__PROBLEM TO WORK ON__. Could you copy, word for word, only the lines from the one containing "Instruction: Click the" through the last line of the records below, both included?

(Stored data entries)
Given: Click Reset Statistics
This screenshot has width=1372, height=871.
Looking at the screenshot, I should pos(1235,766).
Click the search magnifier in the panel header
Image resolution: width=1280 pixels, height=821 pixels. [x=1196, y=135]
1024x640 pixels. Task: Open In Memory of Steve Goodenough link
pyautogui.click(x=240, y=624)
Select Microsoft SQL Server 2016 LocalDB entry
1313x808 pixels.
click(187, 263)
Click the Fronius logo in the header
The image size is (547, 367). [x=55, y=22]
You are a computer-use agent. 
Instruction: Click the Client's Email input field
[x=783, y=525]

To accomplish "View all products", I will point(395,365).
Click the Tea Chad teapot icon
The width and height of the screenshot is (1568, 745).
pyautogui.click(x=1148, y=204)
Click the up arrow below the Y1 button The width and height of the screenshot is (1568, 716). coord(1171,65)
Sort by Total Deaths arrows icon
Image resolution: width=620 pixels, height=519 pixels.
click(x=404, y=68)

__OUTPUT FOR THIS TASK__.
Instruction: Click the Client's Email input field
[x=783, y=525]

To accomplish "View all products", I will point(395,365).
Click the Tea Chad teapot icon
The width and height of the screenshot is (1568, 745).
pyautogui.click(x=1148, y=204)
Click the up arrow below the Y1 button The width and height of the screenshot is (1568, 716). coord(1171,65)
Sort by Total Deaths arrows icon
Image resolution: width=620 pixels, height=519 pixels.
click(x=404, y=68)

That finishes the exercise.